- _Page text_
--- Begin ---

These amounts represent the fair market value of petitioner’s patents at March 1, 1913, and the amount to which the petitioner is entitled as a deduction for each patent in the years in question is an aliquot part of such value equal to the patent value divided by the years of life remaining after March 1, 1913.

The petitioner alleges error on the part of the Commissioner in computing depreciation for the years 1917 and 1918, by eliminating from the asset account, used as a basis for depreciation, certain amounts representing items of equipment claimed to be wholly depreciated. For example, the total cost of all items of the machinery and fixtures account up to December 31, 1916, as shown by the books of the petitioner, was $97,052.67. The revenue agent, whose action upon this issue was followed by the Commissioner, reduced this cost to $43,088.38. The difference is due to the elimination of the earliest purchases which, on the basis of the rates of depreciation used, would be entirely depreciated by December 31, 1916. The petitioner asks that depreciation for 1917 and 1918 be based upon a cost at December 31, 1916, of $97,152.67 instead of the $43,088.38 used by the Commissioner. No objection is raised by the petitioner to the rates used by the Commissioner for the prior years, nor is evidence presented to show that repairs or maintenance increased the life of the assets beyond the years indicated by the rates used.

--- End ---

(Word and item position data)
--- Begin ---

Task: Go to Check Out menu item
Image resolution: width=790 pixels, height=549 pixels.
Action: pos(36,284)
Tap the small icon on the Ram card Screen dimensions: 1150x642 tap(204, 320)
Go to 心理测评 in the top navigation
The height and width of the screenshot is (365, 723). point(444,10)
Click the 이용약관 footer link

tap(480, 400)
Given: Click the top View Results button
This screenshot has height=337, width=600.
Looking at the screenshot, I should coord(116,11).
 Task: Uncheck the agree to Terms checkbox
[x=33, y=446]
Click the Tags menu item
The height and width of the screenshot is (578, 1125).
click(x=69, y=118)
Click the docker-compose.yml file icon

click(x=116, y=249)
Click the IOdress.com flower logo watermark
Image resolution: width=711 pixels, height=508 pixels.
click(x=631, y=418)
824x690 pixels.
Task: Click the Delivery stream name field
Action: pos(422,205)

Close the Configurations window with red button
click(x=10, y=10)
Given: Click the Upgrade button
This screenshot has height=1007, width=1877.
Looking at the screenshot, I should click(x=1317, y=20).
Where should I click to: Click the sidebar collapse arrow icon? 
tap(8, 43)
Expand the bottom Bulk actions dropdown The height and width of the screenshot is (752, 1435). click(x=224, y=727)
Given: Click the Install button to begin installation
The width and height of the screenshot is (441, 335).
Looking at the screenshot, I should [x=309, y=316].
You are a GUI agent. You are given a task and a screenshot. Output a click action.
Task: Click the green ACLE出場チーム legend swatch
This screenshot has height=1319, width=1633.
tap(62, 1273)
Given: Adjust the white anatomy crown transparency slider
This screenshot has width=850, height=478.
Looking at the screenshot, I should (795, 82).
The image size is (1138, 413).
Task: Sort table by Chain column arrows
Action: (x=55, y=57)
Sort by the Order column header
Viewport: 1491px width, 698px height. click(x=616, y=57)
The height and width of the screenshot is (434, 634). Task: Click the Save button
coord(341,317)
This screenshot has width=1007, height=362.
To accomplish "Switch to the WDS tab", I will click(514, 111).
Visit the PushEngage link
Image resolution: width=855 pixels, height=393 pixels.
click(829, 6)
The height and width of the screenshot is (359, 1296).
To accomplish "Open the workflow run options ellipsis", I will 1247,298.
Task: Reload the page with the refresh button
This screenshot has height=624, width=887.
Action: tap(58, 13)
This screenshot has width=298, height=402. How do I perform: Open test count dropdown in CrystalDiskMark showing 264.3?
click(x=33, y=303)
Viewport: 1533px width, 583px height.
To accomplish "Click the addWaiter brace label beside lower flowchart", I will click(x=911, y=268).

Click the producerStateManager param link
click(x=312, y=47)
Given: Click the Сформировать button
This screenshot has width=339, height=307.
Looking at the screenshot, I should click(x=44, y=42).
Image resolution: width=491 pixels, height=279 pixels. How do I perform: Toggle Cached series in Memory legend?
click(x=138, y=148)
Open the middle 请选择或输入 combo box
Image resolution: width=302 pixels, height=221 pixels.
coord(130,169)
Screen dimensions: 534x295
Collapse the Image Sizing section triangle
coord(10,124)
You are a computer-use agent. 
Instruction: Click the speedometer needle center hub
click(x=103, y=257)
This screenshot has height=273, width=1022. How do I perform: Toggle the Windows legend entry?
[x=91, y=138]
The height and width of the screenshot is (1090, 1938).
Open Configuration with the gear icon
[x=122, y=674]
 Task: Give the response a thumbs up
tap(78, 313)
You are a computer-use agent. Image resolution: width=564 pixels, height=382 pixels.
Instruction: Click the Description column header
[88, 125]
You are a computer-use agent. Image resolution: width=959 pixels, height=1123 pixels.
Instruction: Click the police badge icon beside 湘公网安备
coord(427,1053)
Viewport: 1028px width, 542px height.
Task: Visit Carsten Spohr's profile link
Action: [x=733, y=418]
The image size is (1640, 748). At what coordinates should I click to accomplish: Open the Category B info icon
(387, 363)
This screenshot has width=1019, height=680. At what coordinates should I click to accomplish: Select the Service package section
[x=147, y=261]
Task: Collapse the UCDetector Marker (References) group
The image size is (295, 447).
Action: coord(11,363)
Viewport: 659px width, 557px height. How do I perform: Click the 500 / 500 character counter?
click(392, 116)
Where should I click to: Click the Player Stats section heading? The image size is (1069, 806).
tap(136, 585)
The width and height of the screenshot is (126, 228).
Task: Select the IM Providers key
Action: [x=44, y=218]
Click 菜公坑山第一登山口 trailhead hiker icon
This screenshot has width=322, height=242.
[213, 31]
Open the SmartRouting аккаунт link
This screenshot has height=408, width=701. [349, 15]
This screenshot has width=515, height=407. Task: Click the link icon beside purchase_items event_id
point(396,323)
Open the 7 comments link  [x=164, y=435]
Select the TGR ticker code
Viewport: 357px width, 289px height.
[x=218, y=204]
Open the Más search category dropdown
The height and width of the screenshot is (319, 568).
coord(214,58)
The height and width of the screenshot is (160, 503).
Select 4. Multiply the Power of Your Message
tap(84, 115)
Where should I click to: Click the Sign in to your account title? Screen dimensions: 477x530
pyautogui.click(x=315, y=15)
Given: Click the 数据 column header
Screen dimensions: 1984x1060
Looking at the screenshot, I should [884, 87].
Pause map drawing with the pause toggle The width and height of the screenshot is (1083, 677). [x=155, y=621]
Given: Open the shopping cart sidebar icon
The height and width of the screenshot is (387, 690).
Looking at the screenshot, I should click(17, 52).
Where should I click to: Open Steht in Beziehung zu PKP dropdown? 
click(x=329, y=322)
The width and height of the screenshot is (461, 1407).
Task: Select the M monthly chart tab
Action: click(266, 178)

--- End ---

Carry on the tax ruling on patent and equipment depreciation from its last sentence. You won't need the items to do this.

The application of the method proposed by the petitioner would produce results which are inconsistent with the theory of a depreciation charge. Obviously, unless there is error on the part of the Commissioner in the rates of depreciation, used, the assets which were fully depreciated at the end of their expected life should not remain in the asset account and be depreciated over years when they are no longer in existence. To do so would be to permit a double recovery of the same assets. Accordingly, on the basis of the evidence presented, we must sustain the action of the Commissioner in computing the depreciation allowance only on assets which his determination showed had not yet been fully depreciated.

The next contention of the petitioner is that the Commissioner, in computing the depreciation for 1920 and 1921, used as a basis the net amounts appearing in the petitioner’s balance sheet for Decem[118]*118ber 31, 1916, instead of the total cost of the assets, and also used inadequate rates of depreciation.

An examination of the revenue agents’ reports which were followed by the Commissioner shows that in the report for 1917, 1918, and 1919 depreciation was computed on the basis of the total cost of the assets, whereas in the report for 1920 and 1921 depreciation was computed on the balances of the assets as shown by petitioner’s books, which balances represented the total costs less the various depreciation charges which the petitioner had made against the assets. In both reports the same rates of depreciation were used, except in the case of office furniture and fixtures where the report for the later years used a lower rate.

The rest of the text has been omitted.